Tuesday, January 19, 2016

Open Access Identifiers for Australian Researchers

Australia's most effective open access advocate, Arthur Sale, Emeritus Professor of Computer Science at University of Tasmania, has circulated a document to help academics implement ORCID Open Access Identifiers for Australian Researchers, entitled "Everyone needs an ORCID" on the Australian Open Access Support Group discussion list:
All academics, all researchers, and all librarians should have an ORCID. It is an essential part of keeping track of your identity as you publish material, get grants, and gain impact, and it is an open process (not proprietary). The following outlines what an ORCID is, why you need one and why you should populate the ORCID database, and suggests what all Open Access advocates should do about ORCIDs.

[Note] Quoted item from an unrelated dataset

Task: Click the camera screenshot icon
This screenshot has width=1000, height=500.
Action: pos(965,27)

You need to keep all your research publications and datasets linked and identified to you. If you ever change employment you will quickly realize the value of this. Commercial systems such as ScopusID, Researcher ID and LinkedIn are also inadequate as they are proprietary. People whose names are very common (like Robert Smith, John White, Nguyen T) will especially find an ORCID invaluable. At the time of writing, ORCID had issued close to 2 million IDs worldwide. ...

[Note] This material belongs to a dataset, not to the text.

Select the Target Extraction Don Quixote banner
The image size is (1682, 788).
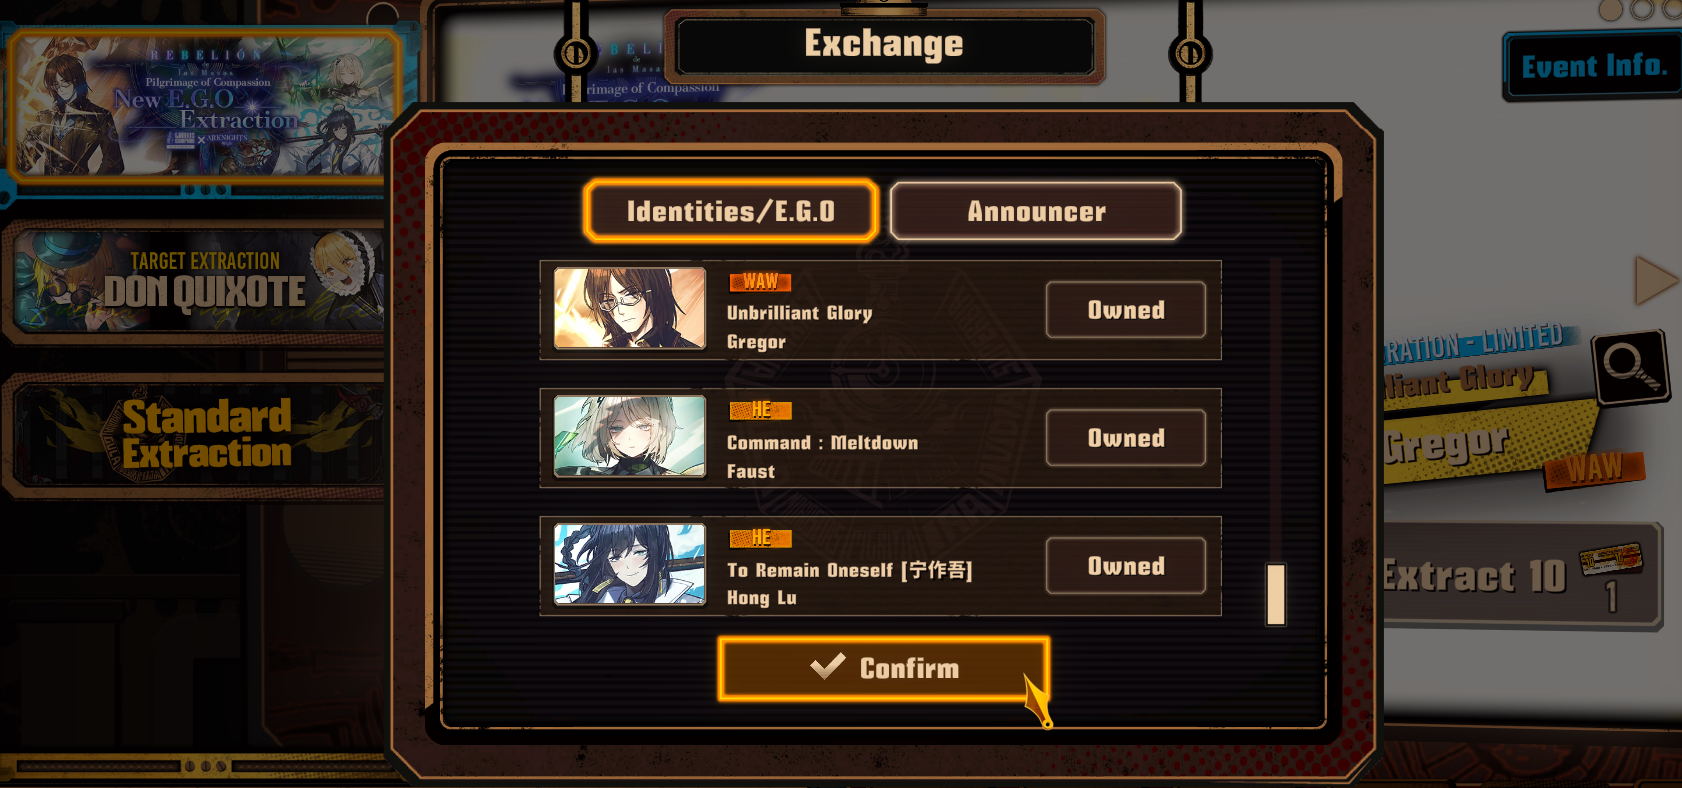click(199, 281)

  1. Every academic staff member and volunteer in your university should have an ORCID. Pressure your VC and DVC (Research). Automation can help.
  2. No academic person should be appointed unless they have or register an ORCID before taking up the position, as a condition of appointment and registered in the staff database. Ideally, the requirement should be noted in the position description and the data should accompany the application.
  3. Every PhD candidate in the university should also be required to gain an ORCID as a component of the confirmation process.
  4. The ORCID should be included in every email signature in the university... 
  5. The ORCID should be cited in all communications regarding the person in relation to research or publication, especially grant applications. It should be associated with all publications and datasets. The QR code may be used on print publications, but in email and websites the URL is preferred. In particular, the performance evaluation form should require a field for the staff member’s ORCID.
  6. Members of the university should be required to commit to populating their ORCID records with new publications, grants, alternative names, etc. They should also link their ScopusID and Researcher IDs to the ORCID. This can be automated. ... 
From "Everyone needs an ORCID", by Arthur Sale
Also Dr Danny Kingsley, Head of Scholarly Communications at University of Cambridge will be speaking on "Open Access: Putting an octopus into a string bag" at University of Bedfordshire (UK), 17 February 2016. Danny uses the metaphor of an Octopus to describe the difficulty of dealing with the many aspects publications policy at universities.